Tuesday, March 19, 2019

Reality of Daily Life In Long Term Care

Here's the reality of life in an SNC, Long Term Care, for residents and families:

I always wondered why within six months time residents of Mom's LTC who arrived walking were all in wheelchairs. 


The resident will probably be "urged" into a wheelchair with "concerns" about a fall risk or  "balance challenges" at their age.

TRANSLATION:  Only if the resident is non mobile is there a guarantee they remain in Long Term Care; with mobility they might be moved or could be placed in Assisted Living --- however, if they are dependent on Medicaid, there is no allowance for Assisted Living, only Long Term Care.

Great for the facility; guarantees occupancy. 
Bad for the resident, loss of using their legs leads to atrophy and medical challenges. . . or even worse accidents than if they were walking with a walker.

THE FACILITIES HAVE FOUND WAYS TO "have their cake and eat it too" --

they insist that those who "can use their legs" MUST have the foot holders removed so they can move themselves around using their hands and feet.

Unfortunately, this "confinement" comes with many limitations:

You might not be able to stand and reach for something you want/need; you may need assistance getting on or off the toilet, 

Getting into the "medicine cabinet" that's placed well above your head for a toothbrush and toothpaste, deodorant or other items means someone will have to get it for you....

ring your buzzer, if you can find it...

wait twenty minutes or until your "designated CNA" gets back from getting herself a soda, takes a cigarette break or ...

you may not be able to see yourself in the mirror in the bathroom as well as you'd like while seated in the wheelchair because it's hung so high; 

you may not be able to maneuver your wheelchair in and out with the trashcan that's placed against the door to the bathroom to hold it open because it always swings shut without the weight of the can against it; 

you may not be able to remember where you put those personal care items you remember now and again you'd like to use; 

drop something under the bed and see how long it takes for anyone to notice;

misplace anything and have staff tell you "they'll take care of it" only to never see it again.

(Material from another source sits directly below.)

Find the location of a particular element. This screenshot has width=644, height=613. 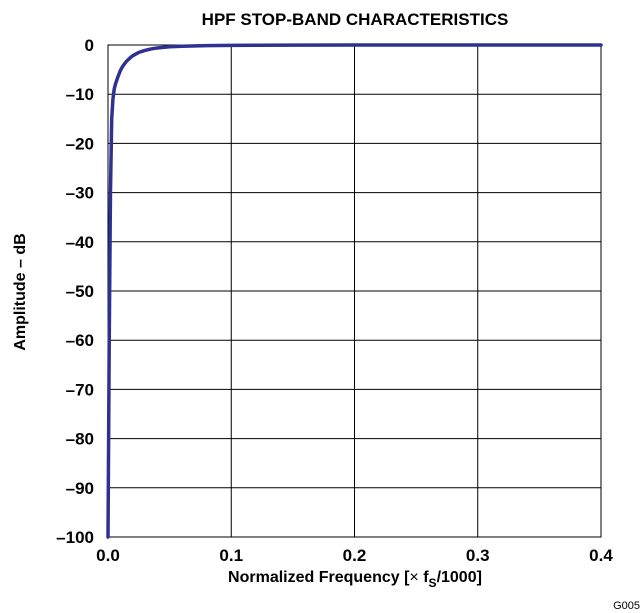

y-axis-label: Amplitude – dB is located at coordinates (20, 292).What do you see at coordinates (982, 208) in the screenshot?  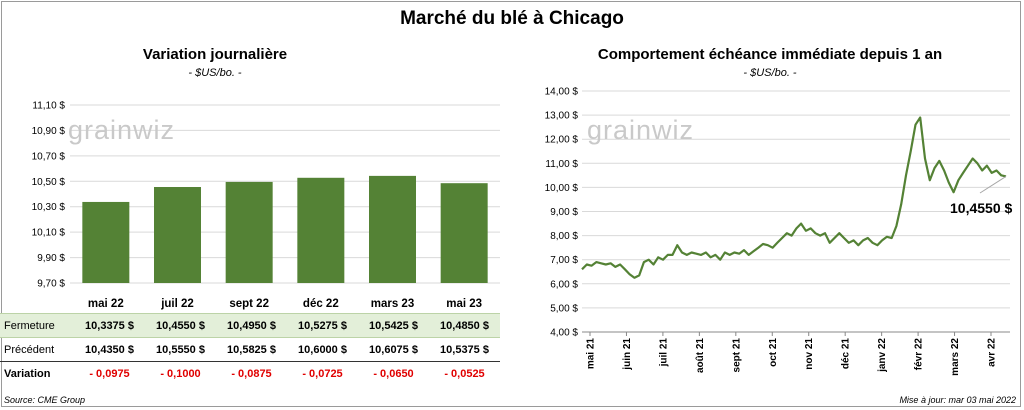 I see `last-price-label: 10,4550 $` at bounding box center [982, 208].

One CNA for 10 or more people -- men and women, different mental and physical abilities -- assigned staff so you "get to know them" which in reality means you wait double or triple the time 

So...you're told....it's ok....you have a "diaper" on....just let it go

HOW HUMILIATING...A DIAPER....FOR THOSE WHO COMPREHEND....FOR THOSE WITH MENTAL ABILITY....to be told to "let it fly"...yes, actual words I've heard...for, you see, "these" people can't really understand, you can say just about anything...

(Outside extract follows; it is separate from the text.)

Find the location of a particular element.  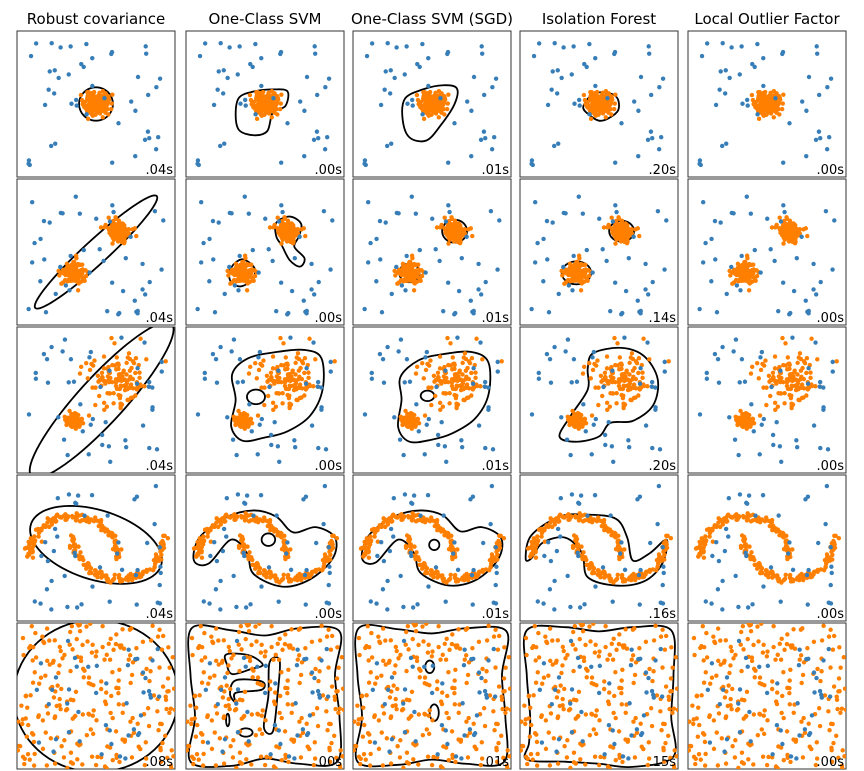

fit-time-label: .04s is located at coordinates (160, 170).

Is this the type of life you want for anyone who resides in this amazing country or ours?

It happens around the clock, day after day, night after night as people move into and out of your "loved one's" life -- or what "they" the LTC deem is acceptable, appropriate, what we can get by with, what we don't have to report ....while it's actually 

WHAT THEY GET AWAY WITH BECAUSE WE DON'T REQUIRE CAMERAS OR VOICE RECORDERS....unfortunately needed in many facilities that place the "almighty dollar" ahead of human caregiving. 

And, please, don't think that "Not For Profit"facility is better because it's "charitable". Often the "charity" begins at home and that means giving Executives paid membership(s) at Country Clubs and other "perks".

Check a Not For Profit's reports; learn how to read them; you may be shocked by what you find.  I know I was.